→ Probleemomschrijving
Zet elke regel van het materiaal waarin het woord "Select" staat onder elkaar. Let daarbij op hoofdletters en kleine letters.

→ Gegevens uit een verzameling
· · ·

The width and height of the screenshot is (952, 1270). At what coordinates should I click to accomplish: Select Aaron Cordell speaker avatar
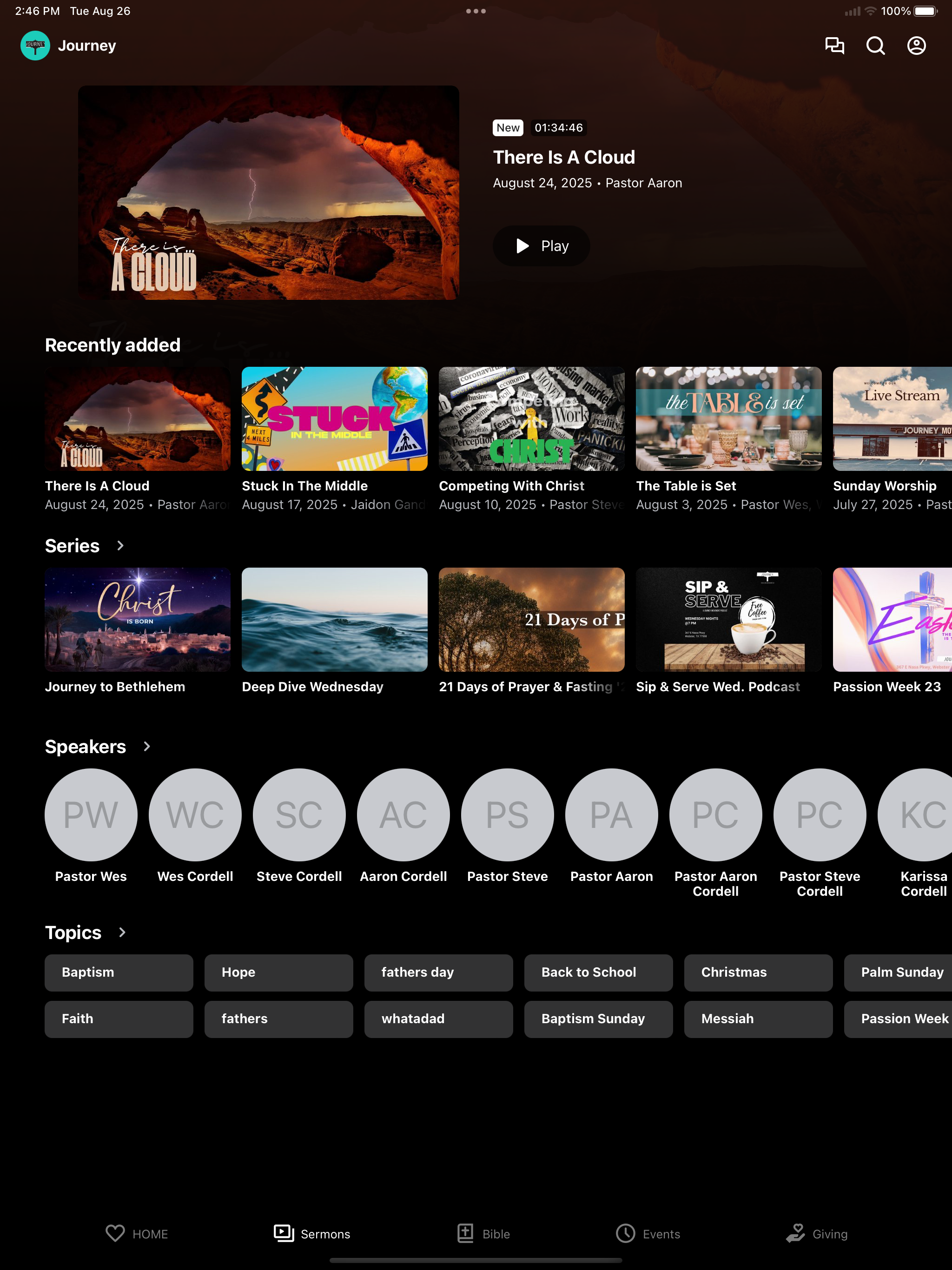coord(403,815)
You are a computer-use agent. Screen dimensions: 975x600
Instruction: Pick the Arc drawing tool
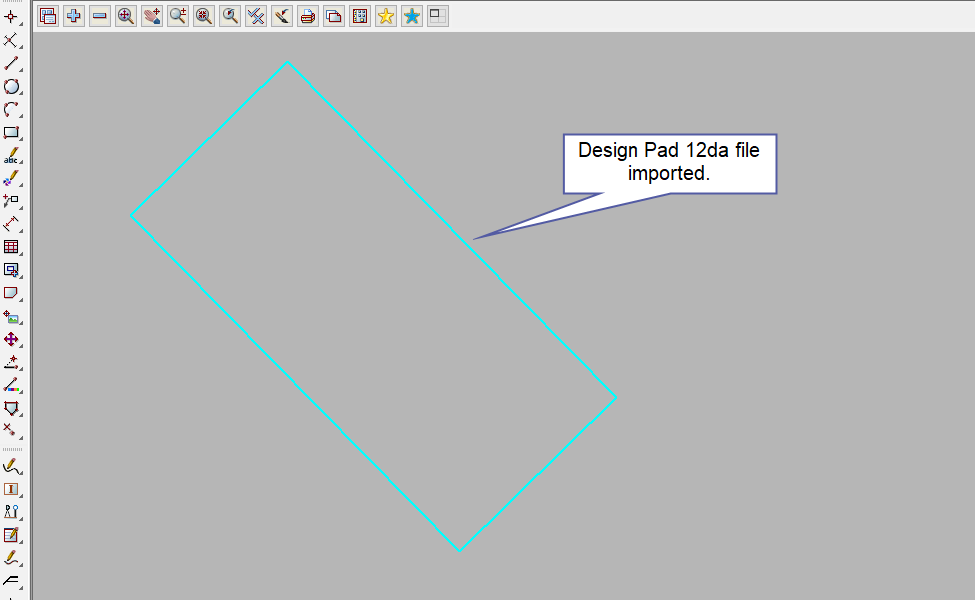(11, 109)
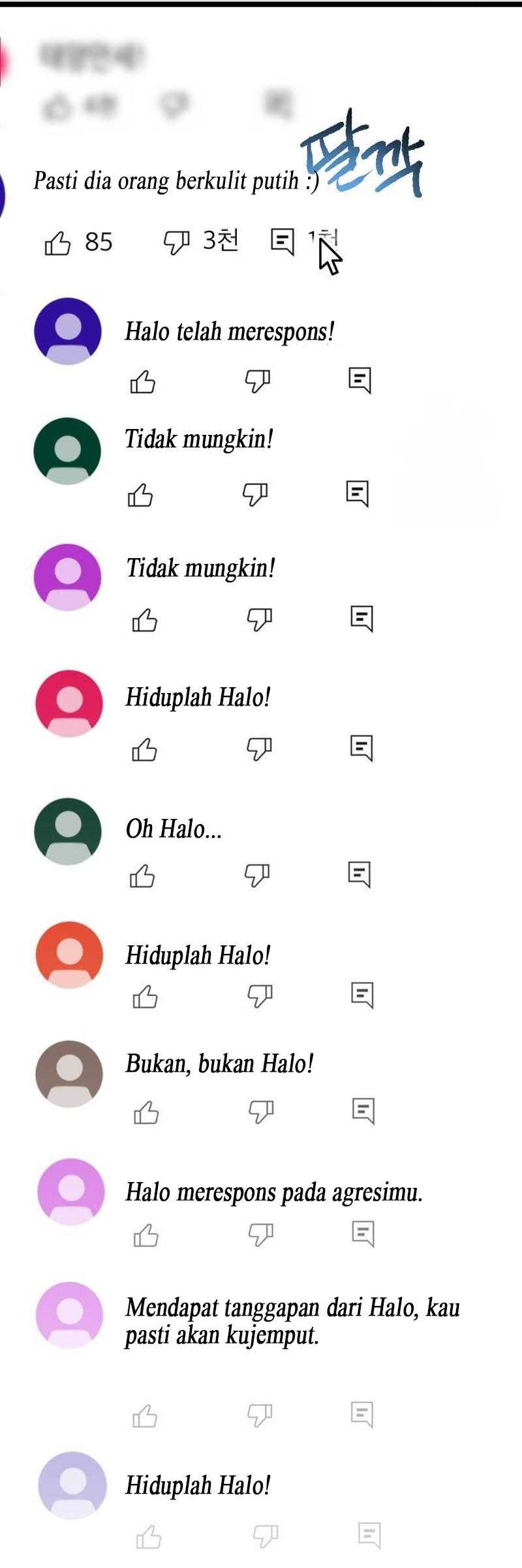The height and width of the screenshot is (1568, 522).
Task: Reply to 'Halo merespons pada agresimu.' comment
Action: pos(363,1234)
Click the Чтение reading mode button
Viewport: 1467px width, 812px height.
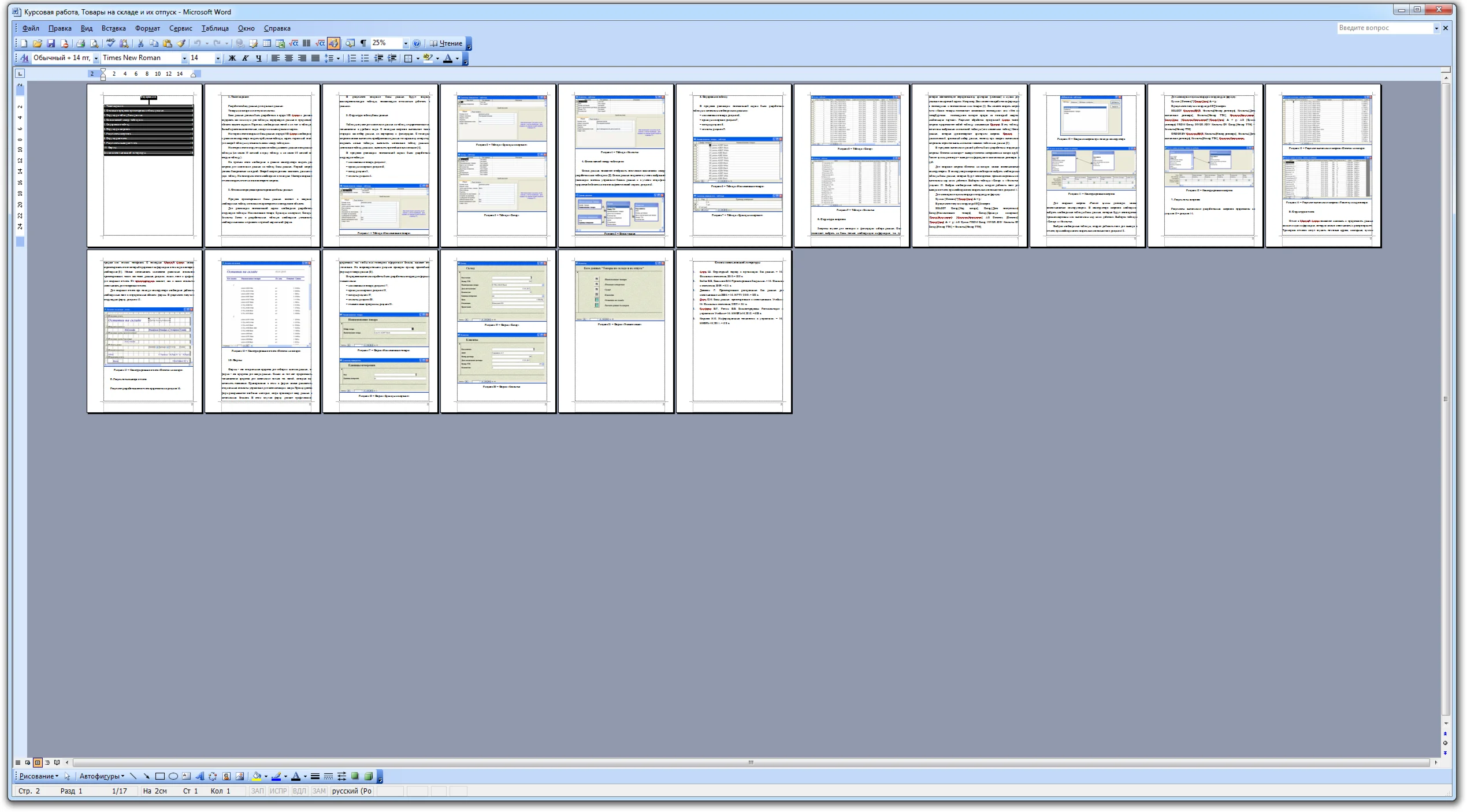pyautogui.click(x=446, y=43)
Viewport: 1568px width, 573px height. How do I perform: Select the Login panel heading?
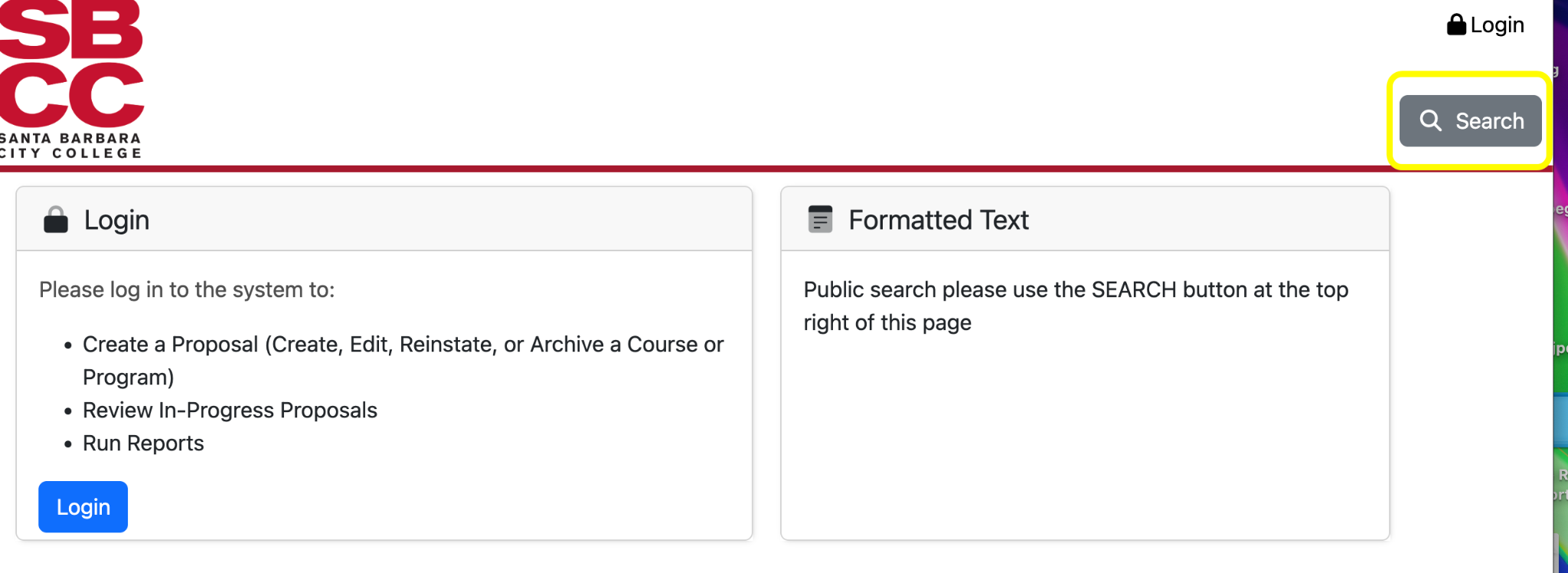(116, 220)
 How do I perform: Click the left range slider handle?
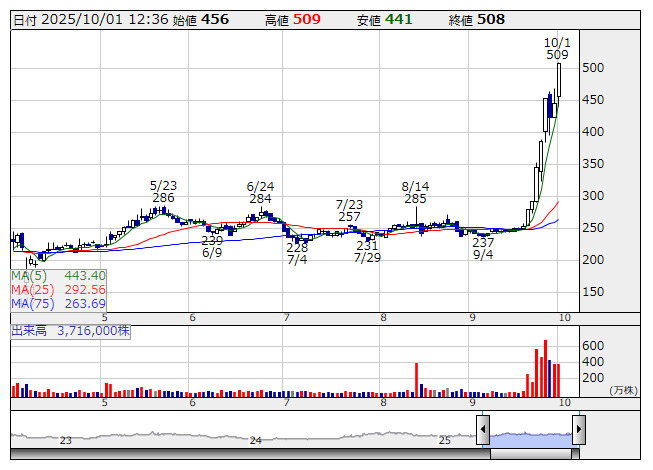click(483, 430)
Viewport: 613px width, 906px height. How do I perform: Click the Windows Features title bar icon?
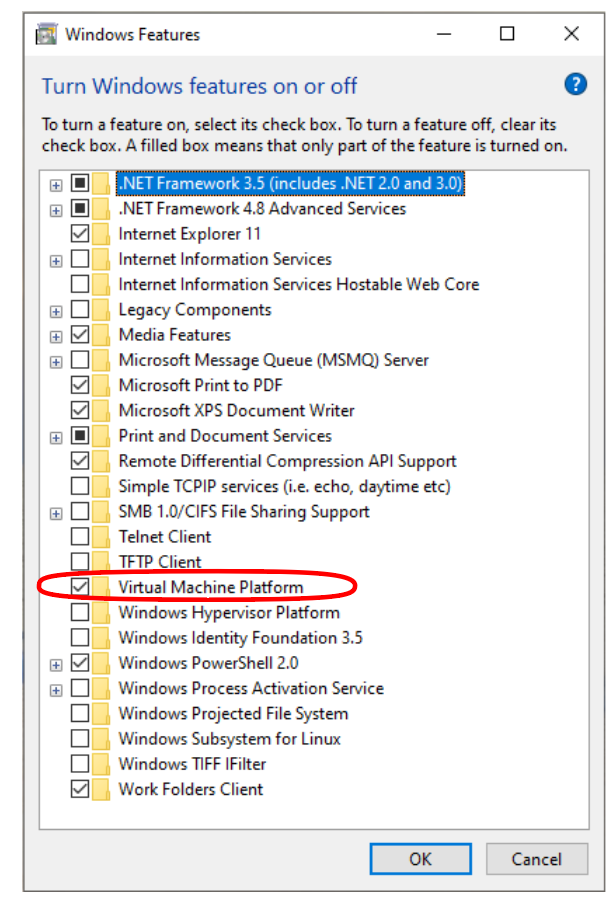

· · ·

→ Opgelost probleem
The width and height of the screenshot is (952, 1270). At what coordinates should I click to accomplish: Select Aaron Cordell speaker avatar
Viewport: 1568px width, 573px height. How do I perform: Select the Login panel heading?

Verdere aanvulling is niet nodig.